Soms heb je het geluk, bijvoorbeeld in een theater, om het publiek niet te zien. Je ziet niet wie wegdommelt. Bij andere gelegenheden zie je het publiek zoals een huisarts zijn patiënt voor zich ziet, althans zo stel ik mij dat voor.
In Duitsland gaan lezingen gepaard met het ritueel van eten na afloop. Een ritueel dat mij bevalt. Ik heb zo een minnares ontmoet en van de herfst at ik in de Eifel met een man die mij het oorlogsverleden van zijn ouders uit de doeken deed. Hij had meer willen vertellen, maar het restaurant ging sluiten.
In Nederland is de schrijver een circuspaard dat op eigen gelegenheid dient te verschijnen en op dito wijze weer dient te vertrekken, nadat hij zijn kunstje heeft vertoond uiteraard. (In Duitsland wil men de schrijver nog weleens ophalen bij zijn hotel.)
De Balie, in Amsterdam, is doorgaans bereid de schrijver een warme maaltijd voor te zetten, wat wordt gewaardeerd, maar in de meeste andere gevallen laat men hier de schrijver weggaan zonder dat hij de kans heeft gekregen iets te consumeren. Ik beklaag mij niet. Je hebt een beroep, de spelregels zijn bekend. Bovendien voorkomt deze calvinistische aanpak dat de schrijver in de valkuil van het alcoholisme trapt.
Na afloop van zo’n lezing waar ik twee glazen frisdrank dronk en mij vervolgens weer op weg begaf naar huis herinnerde ik mij een optreden in Zürich. Ik moest voorlezen in een openluchtzwembad. Het was een nazomerse dag, 2005. Na afloop eindigden we met een groep Zwitsers in een bar. Er werd flink gedronken.

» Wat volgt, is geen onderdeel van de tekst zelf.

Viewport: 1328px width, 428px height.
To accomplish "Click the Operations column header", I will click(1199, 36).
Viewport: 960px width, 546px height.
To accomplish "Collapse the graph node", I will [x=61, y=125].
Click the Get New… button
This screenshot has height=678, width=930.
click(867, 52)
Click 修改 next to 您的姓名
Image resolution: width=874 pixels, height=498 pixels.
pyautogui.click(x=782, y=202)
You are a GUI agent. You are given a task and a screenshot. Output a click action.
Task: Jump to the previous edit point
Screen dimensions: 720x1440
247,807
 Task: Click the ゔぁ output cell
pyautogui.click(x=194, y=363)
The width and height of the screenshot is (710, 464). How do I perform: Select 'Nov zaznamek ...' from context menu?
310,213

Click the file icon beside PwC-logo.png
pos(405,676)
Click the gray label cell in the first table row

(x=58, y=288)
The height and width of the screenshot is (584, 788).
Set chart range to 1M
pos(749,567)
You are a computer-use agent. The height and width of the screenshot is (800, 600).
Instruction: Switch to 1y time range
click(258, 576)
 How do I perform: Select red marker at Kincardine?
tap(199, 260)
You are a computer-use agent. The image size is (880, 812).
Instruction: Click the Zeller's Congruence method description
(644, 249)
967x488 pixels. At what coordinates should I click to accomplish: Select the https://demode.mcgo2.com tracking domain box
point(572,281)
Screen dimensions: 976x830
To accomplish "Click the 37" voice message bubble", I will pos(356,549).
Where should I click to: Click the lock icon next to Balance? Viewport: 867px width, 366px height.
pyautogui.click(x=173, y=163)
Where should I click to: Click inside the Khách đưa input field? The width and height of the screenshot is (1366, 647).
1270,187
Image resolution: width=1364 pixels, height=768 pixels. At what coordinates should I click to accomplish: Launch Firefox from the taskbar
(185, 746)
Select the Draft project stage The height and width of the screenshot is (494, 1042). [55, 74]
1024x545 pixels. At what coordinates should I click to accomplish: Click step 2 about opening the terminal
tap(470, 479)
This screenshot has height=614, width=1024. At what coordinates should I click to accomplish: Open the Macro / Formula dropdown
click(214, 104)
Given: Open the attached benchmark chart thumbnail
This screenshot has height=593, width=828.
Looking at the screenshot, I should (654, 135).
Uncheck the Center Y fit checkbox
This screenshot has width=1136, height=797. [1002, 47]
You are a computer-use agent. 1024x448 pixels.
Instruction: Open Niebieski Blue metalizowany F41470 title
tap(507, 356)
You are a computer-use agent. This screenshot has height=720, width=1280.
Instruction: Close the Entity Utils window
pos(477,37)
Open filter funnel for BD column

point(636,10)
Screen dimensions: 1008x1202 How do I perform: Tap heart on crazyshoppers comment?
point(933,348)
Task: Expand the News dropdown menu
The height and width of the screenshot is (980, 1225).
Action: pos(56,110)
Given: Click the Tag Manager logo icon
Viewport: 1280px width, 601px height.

Twee jongedames zeiden: ‘Wij willen met jou op reis.’ Dat hebben we later die herfst ook gedaan. Daarna ben ik de vrouwen uit het oog verloren. Een van hen dook jaren later op in New York als performancekunstenares. ‘Hoe gaat het met je vriendin?’ vroeg ik.
‘Ze werkt in een apotheek,’ zei ze.
Ik kon lichte verbittering in haar stem horen, maar het leven van de mens zit nu eenmaal vol met gaten en kieren.